The subject of the tombstone was born in Chickasaw County, Mississippi in November of 1845. The stone records his death as occurring in February of 1878, so he did not live to reach his 33rd birthday. He is believed to have been a nephew of the senior Christopher C. Gewin of Madison. The father of the tombstone subject was Thomas Gewin, a farmer listed as age 41 in the 1850 census of Chickasaw County, Mississippi. That listing included Thomas' wife Martha Pickens Gewin, at age 32, along with 7 children. The four oldest children were shown as being born in Alabama, while the three youngest (including Christopher) were shown as born in Mississippi. An older brother to Christopher, Thomas P. Gewin, was listed as the postmaster at age 26 in Okolona of Chickasaw County in 1860 after their father Thomas had died in 1854.

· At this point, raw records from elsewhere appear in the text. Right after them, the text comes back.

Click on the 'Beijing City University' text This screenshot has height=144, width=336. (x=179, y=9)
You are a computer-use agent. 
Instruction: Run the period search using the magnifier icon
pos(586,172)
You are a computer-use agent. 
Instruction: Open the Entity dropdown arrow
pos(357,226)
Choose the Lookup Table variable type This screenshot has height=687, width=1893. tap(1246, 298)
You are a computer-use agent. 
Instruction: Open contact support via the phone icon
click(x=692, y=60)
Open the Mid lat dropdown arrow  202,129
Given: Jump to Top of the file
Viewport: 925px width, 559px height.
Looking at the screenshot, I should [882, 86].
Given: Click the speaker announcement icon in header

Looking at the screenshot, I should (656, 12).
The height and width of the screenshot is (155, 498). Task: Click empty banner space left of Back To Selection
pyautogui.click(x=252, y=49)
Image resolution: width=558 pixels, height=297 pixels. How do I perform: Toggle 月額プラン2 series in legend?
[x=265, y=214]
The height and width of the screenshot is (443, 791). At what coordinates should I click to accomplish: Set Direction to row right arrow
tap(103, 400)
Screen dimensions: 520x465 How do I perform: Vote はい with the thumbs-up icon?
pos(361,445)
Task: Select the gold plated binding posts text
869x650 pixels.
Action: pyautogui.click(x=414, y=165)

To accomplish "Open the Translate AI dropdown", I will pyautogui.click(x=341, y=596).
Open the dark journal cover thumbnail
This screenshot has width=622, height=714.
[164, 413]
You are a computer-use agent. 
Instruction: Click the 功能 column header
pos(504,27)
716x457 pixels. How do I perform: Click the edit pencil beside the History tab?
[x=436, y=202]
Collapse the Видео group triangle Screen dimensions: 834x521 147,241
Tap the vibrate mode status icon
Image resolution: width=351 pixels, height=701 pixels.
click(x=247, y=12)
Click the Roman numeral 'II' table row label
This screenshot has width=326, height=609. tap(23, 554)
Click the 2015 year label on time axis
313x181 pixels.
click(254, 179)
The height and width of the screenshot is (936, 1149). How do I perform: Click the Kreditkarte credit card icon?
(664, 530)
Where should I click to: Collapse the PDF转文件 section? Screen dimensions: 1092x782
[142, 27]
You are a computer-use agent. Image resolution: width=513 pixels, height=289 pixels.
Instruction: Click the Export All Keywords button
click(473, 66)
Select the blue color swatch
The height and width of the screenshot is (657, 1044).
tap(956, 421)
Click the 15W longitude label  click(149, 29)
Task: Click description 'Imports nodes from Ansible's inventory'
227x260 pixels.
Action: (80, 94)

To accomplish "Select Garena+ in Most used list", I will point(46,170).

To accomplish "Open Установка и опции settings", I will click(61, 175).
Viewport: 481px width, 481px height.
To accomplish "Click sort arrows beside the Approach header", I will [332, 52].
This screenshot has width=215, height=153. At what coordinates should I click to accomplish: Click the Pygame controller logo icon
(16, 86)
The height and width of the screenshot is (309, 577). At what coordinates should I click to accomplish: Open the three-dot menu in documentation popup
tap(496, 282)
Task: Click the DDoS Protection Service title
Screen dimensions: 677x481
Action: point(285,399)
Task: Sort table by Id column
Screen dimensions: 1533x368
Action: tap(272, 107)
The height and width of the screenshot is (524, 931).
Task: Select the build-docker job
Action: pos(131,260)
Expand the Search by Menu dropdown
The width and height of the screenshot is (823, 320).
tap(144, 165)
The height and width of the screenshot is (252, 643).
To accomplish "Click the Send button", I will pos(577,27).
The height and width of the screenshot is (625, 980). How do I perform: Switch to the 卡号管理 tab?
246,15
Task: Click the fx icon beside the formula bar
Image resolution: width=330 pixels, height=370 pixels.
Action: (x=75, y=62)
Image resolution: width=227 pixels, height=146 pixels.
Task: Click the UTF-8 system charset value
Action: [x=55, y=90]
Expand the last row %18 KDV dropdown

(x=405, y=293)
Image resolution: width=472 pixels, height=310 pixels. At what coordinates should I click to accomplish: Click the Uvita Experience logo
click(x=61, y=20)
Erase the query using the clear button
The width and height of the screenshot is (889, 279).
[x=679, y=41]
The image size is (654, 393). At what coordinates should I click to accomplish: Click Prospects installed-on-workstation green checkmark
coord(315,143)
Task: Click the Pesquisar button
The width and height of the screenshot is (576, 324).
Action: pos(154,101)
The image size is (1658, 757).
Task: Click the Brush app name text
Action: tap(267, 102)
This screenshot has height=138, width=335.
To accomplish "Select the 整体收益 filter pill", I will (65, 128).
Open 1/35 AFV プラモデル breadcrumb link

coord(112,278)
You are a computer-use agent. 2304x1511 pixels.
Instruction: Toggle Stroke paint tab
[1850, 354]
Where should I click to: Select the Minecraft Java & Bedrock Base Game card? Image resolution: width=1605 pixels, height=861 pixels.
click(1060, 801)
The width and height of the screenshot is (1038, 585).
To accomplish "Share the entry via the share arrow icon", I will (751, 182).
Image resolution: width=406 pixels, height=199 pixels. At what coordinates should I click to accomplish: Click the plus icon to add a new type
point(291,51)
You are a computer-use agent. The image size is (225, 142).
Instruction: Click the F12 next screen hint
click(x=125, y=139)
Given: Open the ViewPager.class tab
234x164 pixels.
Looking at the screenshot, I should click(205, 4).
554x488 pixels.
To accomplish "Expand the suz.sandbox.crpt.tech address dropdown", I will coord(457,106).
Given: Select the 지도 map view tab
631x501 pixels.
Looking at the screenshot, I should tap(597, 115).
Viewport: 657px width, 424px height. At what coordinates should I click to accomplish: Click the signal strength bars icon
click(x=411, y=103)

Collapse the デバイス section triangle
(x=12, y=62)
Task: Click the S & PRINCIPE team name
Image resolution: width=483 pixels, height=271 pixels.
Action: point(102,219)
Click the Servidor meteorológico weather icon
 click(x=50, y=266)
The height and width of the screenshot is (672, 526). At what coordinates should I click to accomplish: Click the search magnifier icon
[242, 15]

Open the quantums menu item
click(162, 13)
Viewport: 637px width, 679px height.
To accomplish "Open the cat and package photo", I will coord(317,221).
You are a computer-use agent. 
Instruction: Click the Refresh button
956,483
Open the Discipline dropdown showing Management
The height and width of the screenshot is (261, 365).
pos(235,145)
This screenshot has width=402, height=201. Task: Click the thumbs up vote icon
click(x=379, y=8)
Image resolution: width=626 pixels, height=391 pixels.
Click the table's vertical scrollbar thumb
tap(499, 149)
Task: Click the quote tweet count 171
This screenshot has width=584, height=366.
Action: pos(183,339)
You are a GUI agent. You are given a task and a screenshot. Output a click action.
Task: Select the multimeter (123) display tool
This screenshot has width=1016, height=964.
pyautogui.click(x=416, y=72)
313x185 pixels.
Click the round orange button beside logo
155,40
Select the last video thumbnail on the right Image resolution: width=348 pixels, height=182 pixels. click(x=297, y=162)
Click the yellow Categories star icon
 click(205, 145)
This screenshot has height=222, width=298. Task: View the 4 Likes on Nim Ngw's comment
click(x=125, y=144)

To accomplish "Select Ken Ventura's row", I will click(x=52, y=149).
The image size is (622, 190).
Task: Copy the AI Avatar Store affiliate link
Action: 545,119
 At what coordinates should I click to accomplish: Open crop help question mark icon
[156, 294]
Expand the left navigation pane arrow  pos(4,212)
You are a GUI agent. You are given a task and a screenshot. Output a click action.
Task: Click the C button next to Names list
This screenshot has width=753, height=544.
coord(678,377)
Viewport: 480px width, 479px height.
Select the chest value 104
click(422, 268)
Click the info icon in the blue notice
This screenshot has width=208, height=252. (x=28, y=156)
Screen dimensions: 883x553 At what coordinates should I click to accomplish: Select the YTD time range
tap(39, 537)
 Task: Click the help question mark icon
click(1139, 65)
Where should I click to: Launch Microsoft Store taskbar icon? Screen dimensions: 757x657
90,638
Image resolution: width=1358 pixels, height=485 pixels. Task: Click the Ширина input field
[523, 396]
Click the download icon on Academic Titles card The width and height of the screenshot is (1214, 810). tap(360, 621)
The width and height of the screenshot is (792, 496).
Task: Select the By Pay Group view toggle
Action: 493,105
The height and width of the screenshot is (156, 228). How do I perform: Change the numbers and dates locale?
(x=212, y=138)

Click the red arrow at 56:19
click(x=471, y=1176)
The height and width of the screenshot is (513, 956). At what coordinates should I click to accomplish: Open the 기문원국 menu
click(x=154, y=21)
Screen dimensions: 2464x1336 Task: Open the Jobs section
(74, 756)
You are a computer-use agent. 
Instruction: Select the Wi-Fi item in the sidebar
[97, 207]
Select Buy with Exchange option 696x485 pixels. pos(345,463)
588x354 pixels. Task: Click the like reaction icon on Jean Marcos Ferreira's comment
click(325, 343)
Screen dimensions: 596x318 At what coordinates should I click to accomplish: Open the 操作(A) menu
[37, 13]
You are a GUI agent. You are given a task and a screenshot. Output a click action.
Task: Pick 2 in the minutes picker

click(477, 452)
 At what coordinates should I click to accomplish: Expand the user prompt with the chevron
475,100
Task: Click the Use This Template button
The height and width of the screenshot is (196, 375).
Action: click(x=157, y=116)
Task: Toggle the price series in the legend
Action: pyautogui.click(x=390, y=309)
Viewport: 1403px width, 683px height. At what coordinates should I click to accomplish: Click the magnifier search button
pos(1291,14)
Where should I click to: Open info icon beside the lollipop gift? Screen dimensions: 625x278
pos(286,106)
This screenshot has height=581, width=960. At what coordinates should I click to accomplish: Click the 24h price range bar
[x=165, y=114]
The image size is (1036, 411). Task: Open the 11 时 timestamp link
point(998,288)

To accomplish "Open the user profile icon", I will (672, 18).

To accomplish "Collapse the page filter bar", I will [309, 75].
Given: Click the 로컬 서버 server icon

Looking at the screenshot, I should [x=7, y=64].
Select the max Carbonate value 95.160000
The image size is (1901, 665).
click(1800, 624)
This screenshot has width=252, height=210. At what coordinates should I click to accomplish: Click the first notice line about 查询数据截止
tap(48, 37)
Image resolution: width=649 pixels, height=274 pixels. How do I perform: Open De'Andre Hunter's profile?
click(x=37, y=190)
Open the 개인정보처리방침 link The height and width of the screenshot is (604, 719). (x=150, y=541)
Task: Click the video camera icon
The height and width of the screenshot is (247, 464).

The Madison Gewin family history is posted on Ancestry.com as being traced back to early Colonial days in America and to the 1600s in Ireland. Some of the notable family members and connections are stated to include Robert de Ferrers (aka "Robin Hood"), Daniel Boone of early American fame, John C. Calhoun (Vice President of the USA 1824 - 1832), Dwight D. Eisenhower (President of the U.S. 1953 - 1961), and Richard M. Nixon (President of the U.S. 1969 - 1974). However, most of the generations are tracked back through Christopher's mother Martha Pickens, who was a daughter of Israel Pickens of the Mt. Hope community in Lawrence County, Alabama. What is especially intriguing is that as the lines are traced through Tennessee and the Carolinas and Virginia (with some roots in Lancaster County, Pennsylvania), there were a number of marriages that brought into the gene pool many other surnames that were later closely associated with Madison area history. These earlier marriages back east connected the Pickens line with the Gillespie, Pike, Martin, Williams, and Clemens lines. While the precise connection of a relationship to James Clemens, the Founder of Madison, is not yet proven, it is an item for conjecture about the "small world" that our pioneers lived in.